One way to see answers to this question is to enter "tuning fork spectrogram" (without quotes) into a search engine. The answer, qualitatively, is fairly pure, after the initial high pitch transients from striking it die out.
In the spectrograms presented in this work (Douglas Lyon, “The Discrete Fourier Transform, Part 5: Spectrogram”, Journal of Object Technology, Volume 9, no. 1 (January 2010),pp. 15-24), Figures 4 and 5, the tuning fork clearly has both overtones and undertones present in the spectrogram. Qualitatively, though, Figure 4 (the one with a linear stretch) makes it appear that the fundamental is very dominant, probably at least a factor of 2 louder than the nearest harmonic (a difference of about 3 decibels). The downside is that this kind of quantitative statement based on the presented information could be wildly inaccurate (the numbers are guessed).
This video presents a spectrum for a recording of a tuning fork, but the horizontal axes are difficult to read.

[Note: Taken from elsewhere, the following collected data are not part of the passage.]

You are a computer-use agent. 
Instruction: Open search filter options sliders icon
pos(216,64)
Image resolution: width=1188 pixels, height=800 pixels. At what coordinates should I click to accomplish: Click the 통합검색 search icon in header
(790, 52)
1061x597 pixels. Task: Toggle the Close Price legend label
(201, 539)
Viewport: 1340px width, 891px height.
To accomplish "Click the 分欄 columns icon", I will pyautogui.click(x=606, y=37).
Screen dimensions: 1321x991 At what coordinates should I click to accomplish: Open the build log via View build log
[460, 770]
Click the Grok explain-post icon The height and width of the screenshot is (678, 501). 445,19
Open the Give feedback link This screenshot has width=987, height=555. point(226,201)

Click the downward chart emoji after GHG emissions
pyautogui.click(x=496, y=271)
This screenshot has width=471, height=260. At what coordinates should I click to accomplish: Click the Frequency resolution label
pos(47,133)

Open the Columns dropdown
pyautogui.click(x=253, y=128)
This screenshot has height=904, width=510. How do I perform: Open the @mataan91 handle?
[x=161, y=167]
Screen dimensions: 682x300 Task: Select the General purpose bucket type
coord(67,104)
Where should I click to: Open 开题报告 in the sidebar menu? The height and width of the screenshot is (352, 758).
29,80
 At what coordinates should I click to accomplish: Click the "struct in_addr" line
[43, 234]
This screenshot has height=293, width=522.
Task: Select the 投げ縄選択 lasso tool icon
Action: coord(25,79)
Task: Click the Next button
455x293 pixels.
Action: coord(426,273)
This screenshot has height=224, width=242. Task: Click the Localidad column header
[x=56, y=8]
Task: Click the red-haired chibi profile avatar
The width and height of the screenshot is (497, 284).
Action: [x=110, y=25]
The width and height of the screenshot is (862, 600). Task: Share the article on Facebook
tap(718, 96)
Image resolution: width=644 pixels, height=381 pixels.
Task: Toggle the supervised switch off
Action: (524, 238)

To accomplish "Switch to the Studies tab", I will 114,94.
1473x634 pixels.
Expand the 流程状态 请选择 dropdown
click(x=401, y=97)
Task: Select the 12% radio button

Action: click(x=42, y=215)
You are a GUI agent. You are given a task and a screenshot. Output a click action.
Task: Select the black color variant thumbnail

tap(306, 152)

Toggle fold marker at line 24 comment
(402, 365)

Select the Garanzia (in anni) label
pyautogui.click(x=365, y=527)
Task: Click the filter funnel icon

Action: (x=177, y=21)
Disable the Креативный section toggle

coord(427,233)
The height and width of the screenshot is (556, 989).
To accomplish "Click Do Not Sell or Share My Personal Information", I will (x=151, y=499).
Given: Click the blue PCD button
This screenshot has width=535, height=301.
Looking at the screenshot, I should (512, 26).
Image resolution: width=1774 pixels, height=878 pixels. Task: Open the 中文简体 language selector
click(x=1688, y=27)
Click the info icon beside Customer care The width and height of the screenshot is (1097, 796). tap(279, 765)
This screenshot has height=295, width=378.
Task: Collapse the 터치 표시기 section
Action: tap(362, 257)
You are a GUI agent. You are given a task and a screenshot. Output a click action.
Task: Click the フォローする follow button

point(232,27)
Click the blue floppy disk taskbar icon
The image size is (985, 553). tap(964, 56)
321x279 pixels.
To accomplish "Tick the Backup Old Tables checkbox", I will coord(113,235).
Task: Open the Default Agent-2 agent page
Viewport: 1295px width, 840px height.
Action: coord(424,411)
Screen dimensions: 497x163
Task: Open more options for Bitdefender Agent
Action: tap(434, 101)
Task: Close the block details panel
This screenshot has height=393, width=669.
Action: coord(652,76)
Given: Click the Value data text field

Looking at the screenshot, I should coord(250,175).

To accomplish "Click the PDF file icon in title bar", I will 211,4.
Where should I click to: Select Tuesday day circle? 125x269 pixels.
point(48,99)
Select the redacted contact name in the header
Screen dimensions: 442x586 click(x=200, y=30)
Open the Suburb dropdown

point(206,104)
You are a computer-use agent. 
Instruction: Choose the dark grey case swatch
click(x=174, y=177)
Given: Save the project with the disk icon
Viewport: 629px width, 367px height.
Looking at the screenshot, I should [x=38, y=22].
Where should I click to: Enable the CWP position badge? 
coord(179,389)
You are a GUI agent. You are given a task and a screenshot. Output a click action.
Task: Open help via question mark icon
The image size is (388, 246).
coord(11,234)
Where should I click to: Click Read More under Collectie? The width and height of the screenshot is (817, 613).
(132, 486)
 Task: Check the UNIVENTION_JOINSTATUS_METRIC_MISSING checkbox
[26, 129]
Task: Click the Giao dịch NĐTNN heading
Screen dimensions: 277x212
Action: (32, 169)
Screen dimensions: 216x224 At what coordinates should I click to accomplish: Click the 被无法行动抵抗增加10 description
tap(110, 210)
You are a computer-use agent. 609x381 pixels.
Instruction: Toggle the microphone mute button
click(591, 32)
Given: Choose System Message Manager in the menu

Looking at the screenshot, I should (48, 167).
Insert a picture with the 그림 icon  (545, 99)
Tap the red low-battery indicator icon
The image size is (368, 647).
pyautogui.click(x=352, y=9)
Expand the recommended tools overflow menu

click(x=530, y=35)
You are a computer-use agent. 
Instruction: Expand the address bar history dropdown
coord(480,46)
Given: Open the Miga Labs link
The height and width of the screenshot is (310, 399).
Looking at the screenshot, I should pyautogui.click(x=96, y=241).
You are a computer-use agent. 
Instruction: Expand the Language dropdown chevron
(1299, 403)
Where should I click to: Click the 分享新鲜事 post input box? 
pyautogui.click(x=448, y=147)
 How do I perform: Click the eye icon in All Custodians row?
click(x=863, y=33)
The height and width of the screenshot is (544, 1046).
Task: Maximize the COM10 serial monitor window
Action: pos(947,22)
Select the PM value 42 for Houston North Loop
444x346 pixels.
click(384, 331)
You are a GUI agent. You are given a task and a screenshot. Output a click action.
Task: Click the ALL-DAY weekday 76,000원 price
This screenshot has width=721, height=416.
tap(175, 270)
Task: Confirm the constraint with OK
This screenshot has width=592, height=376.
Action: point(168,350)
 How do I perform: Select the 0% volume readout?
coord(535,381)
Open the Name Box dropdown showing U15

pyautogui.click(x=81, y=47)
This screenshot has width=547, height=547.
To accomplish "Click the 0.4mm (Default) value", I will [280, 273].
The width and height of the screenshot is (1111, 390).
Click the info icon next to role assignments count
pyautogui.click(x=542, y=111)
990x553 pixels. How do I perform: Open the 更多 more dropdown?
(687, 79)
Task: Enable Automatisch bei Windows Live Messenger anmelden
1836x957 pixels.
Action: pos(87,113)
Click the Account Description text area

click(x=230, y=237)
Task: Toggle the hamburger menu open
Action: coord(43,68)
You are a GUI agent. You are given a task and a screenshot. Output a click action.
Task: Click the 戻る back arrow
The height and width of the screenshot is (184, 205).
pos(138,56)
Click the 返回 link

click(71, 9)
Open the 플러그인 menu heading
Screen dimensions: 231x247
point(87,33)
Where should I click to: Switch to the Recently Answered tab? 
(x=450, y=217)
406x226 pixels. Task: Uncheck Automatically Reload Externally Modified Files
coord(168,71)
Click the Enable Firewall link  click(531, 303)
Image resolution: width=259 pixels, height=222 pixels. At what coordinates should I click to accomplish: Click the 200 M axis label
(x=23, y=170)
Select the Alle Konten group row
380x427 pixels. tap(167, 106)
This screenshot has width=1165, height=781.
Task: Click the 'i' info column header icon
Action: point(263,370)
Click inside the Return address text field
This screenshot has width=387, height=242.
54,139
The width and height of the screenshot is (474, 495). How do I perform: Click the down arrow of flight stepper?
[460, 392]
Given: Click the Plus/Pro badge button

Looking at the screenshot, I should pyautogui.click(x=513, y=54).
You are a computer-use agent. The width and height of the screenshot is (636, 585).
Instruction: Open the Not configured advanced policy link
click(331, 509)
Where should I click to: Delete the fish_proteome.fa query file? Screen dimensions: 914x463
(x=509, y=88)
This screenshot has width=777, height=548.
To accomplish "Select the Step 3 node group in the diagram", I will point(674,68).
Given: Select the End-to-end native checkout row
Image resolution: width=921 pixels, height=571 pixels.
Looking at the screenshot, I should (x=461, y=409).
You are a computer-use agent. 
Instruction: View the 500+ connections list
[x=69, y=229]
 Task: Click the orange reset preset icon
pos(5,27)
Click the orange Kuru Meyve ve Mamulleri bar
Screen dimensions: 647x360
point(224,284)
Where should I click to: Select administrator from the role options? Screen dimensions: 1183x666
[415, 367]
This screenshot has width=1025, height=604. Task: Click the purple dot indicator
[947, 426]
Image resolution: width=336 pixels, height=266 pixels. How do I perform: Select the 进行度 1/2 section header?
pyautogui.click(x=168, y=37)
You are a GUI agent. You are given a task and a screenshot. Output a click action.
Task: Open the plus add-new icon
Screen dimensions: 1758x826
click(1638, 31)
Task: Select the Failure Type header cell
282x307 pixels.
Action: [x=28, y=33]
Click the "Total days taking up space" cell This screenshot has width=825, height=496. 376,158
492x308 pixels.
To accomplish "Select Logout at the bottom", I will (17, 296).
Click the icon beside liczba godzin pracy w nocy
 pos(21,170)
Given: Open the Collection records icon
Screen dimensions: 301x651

The followup video shows animations of the different modes from a finite element analysis. This video is interesting primarily for it's demonstration of how many of the higher frequency modes are unbalanced, producing motion at the part of the tuning for that is held/mounted, leading to their increased damping speed.
Downloading the audio from the first YouTube video and feeding part of it (roughly time code 2:21.75 to 2:25.6) into Audacity gives me a spectral analysis of the tuning fork recording (Hamming window).
As you can see from the plot, the next highest peaks are about $46\operatorname{dB}$ down from the fundamental.